Tall and distinctive, pampas grass (Cortaderia selloana) makes a showy statement in the landscape as a perennial in U.S. Department of Agriculture plant hardiness zones 7 through 10. Sometimes it's almost too showy — the non-native plant is categorized as invasive in many areas, including parts of California. To keep this large plant under control, cut back pampas grass all the way to the ground at least once a year.
Video of the Day
Cut back pampas grass in late winter, when the plant is dormant and before new growth appears in early spring.
When to Cut Back Pampas Grass
The best time to cut back pampas grass is in late winter, before new growth appears. While it grows as a perennial throughout its hardiness range, it is not evergreen in freezing climates. Still, many cultivars are cold-hardy and can survive in climates colder than USDA zone 7, especially with winter protection.
When cold weather sets in, the foliage and stems turn brown, dry out and die. They also become a fire hazard. Make room for new growth by cutting it back almost to the ground.
Methods of Cutting Pampas Grass
Pruning this plant is not a simple matter. At maturity, pampas grass can reach a maximum average height and spread of 10 feet. Because of the size of pampas grass, an electric chainsaw, power hedge trimmers or lopping shears are most effective in cutting back the plants.
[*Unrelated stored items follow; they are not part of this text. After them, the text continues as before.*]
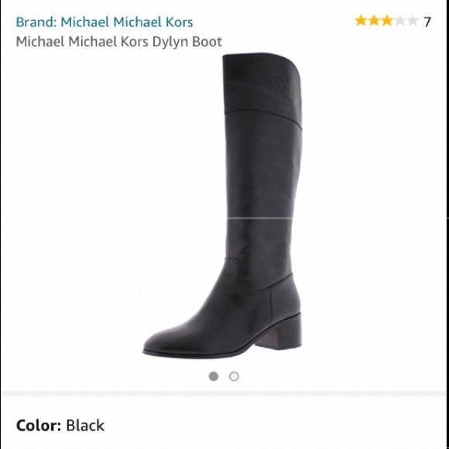Click the first gold rating star

click(x=361, y=21)
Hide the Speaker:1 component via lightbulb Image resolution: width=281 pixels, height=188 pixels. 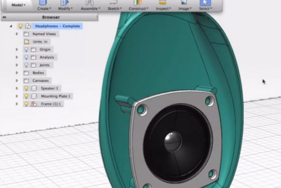(26, 88)
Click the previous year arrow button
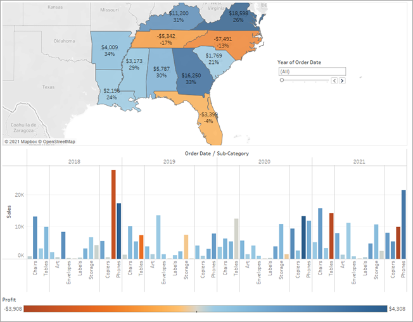 click(x=335, y=80)
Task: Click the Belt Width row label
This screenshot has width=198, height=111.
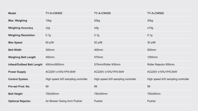Action: tap(15, 50)
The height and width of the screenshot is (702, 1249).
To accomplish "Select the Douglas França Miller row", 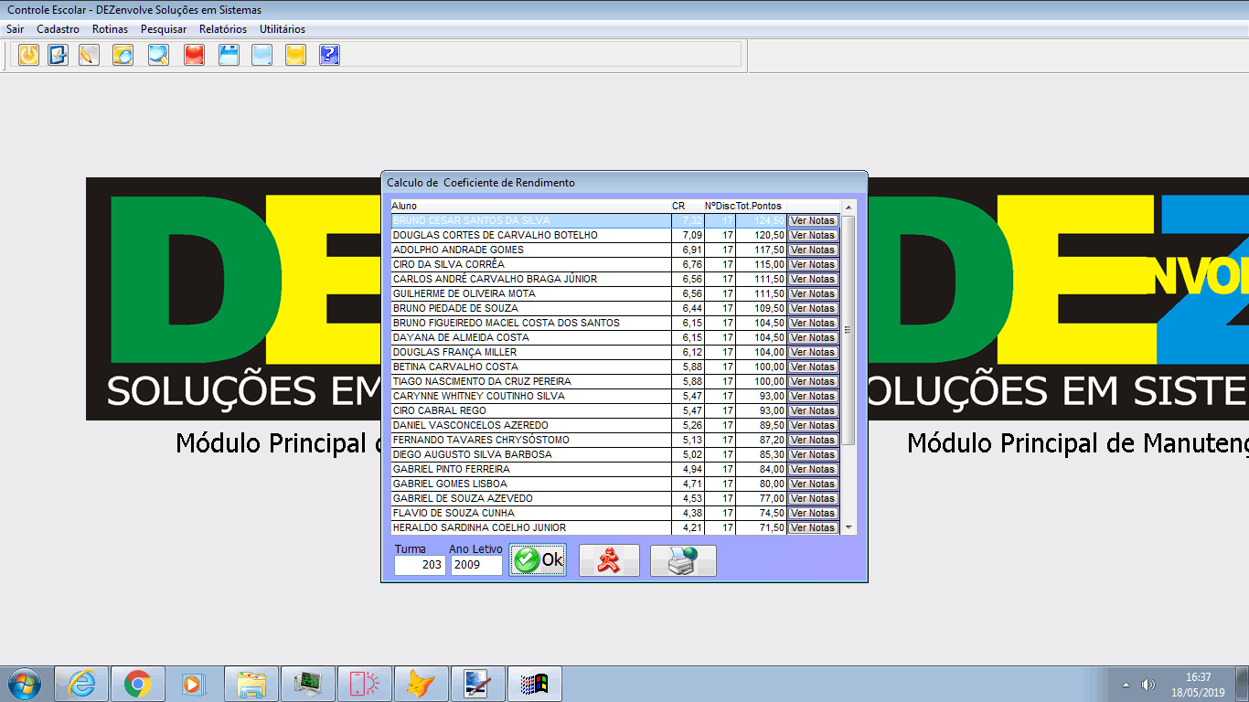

Sterilize power tools by wiping or spraying the blades with rubbing alcohol. You can dip the blades of hand tools in rubbing alcohol or a household cleaner such as Lysol or Pine-Sol. Allow your tools to air dry before you start cutting. This will help prevent the spread of fungal and bacterial diseases.
Protect yourself as well — even dry, pampas grass leaves have sharp edges, and they will slice easily through your skin if you aren't careful. Wear safety goggles, long sleeves, long pants, closed-toe shoes and elbow-length gloves when cutting back the plant.
Combing Out Dead Foliage
Pampas grass is a vigorous grower and can grow from its roots to its maximum height — or close to it — in one season, so cutting it back to the ground won't really limit its size. If you don't have the tools to cut it all the way down, remove the dead foliage from the plant by combing it.
Take a small garden rake and use it to grab and pull the dead foliage from the plant. Any dead leaves will easily pull away from the main plant. This will help clean up the appearance of the pampas grass without having to cut it all the way back.
Cutting the Plumes for Decoration
Pampas grass is best known for its tall, feathery plumes. The striking plumes are often used in dried flower arrangements. If you'd like to harvest the prunes, use lopping shears to clip them off right after they fully open. If you wait too long, they will start shedding, especially in heavy rains or winds.
Hang the plumes upside down in a dark, dry location for one to two weeks. Spray with an acrylic fixative or hair spray to ensure that the seeds stay on the plant, instead of scattering across your table and tablecloth.